Exporters in Vietnam meanwhile were setting prices at 460 dollars a tonne last month, the state news agency VNA said — up more than 50 per cent from a year ago. ‘It’s a global issue. All cereal prices are going up,’ said Andrew Speedy, the UN Food and Agriculture Organisation’s Vietnam representative.

‘This is quite serious. It’s hurting everybody, especially the poor.’ In the first two months of 2008, Vietnam’s rice exports brought in 150 million dollars, an increase of 78 per cent from a year ago. Much of the output is destined for the Philippines, whose president Gloria Arroyo asked Vietnamese prime minister Nguyen Tan Dung last month to guarantee stable supplies.

Unable to meet its own needs, the Philippines will import up to two million tonnes of rice this year, according to the government. Last year its harvest was 6.44 million tonnes, National Food Authority spokesman Emmanuel Salonga said, but it needs 11.8 million a year.

‘Our population is growing and arable land is being converted to other uses so we cannot cope with demand,’ he said. Indonesia’s rice production has been outpaced by its population growth for more than a decade, said Mangara Tambunan from the country’s Centre for Economics and Social Studies.

‘The government has to open the door to more imports. It should not be so reticent,’ he said. Last year, Indonesia imported 1.5 million tonnes. To ensure stability, a government agency buys and releases stocks and sets import duties. Heavily subsidised rice is also sold to millions of the poorest families, yet even those prices are rising.

‘They’re trying to get producers to sign long-term contracts,’ the UNDP’s Pincus said, referring to Indonesia and the Philippines. ‘But who’s going to sign a long-term contract now for rice deliveries when prices are rising so quickly and so steadily? No one wants to be left without adequate stocks, and that contributes to driving up the price. ‘They’re willing to pay a higher price for future deliveries because they don’t want to be caught short.’
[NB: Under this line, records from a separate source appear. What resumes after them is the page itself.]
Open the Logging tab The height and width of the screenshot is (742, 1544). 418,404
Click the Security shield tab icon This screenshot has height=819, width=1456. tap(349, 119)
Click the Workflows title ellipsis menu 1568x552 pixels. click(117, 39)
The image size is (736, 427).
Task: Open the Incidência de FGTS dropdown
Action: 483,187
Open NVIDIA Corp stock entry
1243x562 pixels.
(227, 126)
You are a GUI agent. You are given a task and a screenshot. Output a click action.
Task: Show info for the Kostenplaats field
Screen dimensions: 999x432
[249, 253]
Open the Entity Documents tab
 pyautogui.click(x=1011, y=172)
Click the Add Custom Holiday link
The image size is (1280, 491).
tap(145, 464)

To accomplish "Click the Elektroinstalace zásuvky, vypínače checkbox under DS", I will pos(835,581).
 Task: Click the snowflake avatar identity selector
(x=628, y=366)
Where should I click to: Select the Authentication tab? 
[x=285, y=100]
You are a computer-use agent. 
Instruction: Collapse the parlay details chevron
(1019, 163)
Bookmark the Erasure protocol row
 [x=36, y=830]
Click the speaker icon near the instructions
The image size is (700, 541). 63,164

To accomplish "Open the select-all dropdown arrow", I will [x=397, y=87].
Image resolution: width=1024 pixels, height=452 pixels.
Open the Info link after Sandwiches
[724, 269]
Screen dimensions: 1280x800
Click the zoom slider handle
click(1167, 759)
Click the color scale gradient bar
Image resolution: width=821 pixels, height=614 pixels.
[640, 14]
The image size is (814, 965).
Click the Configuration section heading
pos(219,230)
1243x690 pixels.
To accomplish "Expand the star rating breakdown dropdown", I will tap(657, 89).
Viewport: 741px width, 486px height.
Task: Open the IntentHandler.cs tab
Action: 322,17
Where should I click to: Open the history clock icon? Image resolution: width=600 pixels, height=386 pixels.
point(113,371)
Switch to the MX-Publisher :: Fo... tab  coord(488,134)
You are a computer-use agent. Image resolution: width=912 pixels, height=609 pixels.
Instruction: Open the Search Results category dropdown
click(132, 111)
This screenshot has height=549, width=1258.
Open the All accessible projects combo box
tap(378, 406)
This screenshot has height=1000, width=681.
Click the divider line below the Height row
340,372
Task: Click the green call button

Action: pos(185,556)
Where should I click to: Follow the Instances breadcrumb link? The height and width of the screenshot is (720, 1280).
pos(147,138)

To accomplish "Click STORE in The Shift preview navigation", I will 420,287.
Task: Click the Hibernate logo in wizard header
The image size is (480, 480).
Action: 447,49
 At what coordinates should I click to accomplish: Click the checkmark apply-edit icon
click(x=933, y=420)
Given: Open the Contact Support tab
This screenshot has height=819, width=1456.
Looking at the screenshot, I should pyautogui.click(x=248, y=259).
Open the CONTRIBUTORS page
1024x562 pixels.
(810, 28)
In Bangladesh, which has a population of 144 million, the price of rice has doubled in a year, vastly outpacing income levels, said Ruhul Amin, deputy head of the government’s food planning unit. ‘People are cutting all their other spending to focus only on food,’ Amin said, but with 40 per cent of the population relying on a dollar a day or less, the poorest are struggling to survive.

‘They have to survive on a pittance, and the rises are causing a general feeling of gloom and depression,’ he said. This year Bangladesh will need to import some three million tonnes due to damage caused by floods in mid-2007 and November’s devastating cyclone. Some of that is coming from neighbouring India, but otherwise New Delhi has halted exports of non-basmati rice to keep its own domestic prices in check.

India allowed the export of 3.2 million tonnes of non-basmatic rice in the first half of the current financial year, but since October no new contracts have been signed. The move has upset the All India Rice Exporters’ Association. ‘Farmers react to high prices by producing more,’ said its president, Vijay Sethia. ‘Restricting trade just distorts the price signal.’ For now, some nations appear insulated against rising prices.

China, Japan and South Korea are largely self-sufficient and protect their rice sectors via steep import tariffs or heavy subsidies. In Japan, the price of high-quality rice is even waning with falling demand as younger Japanese turn to bread and Western-style dishes. As for China, its severe cold snap earlier this year is unlikely to impact production much as it was not the planting season. The freeze may drive up prices, said Feng Lichen, a trader at the Dalian Commodity Exchange, but said the government was using tax breaks and subsidies to ease the pressure.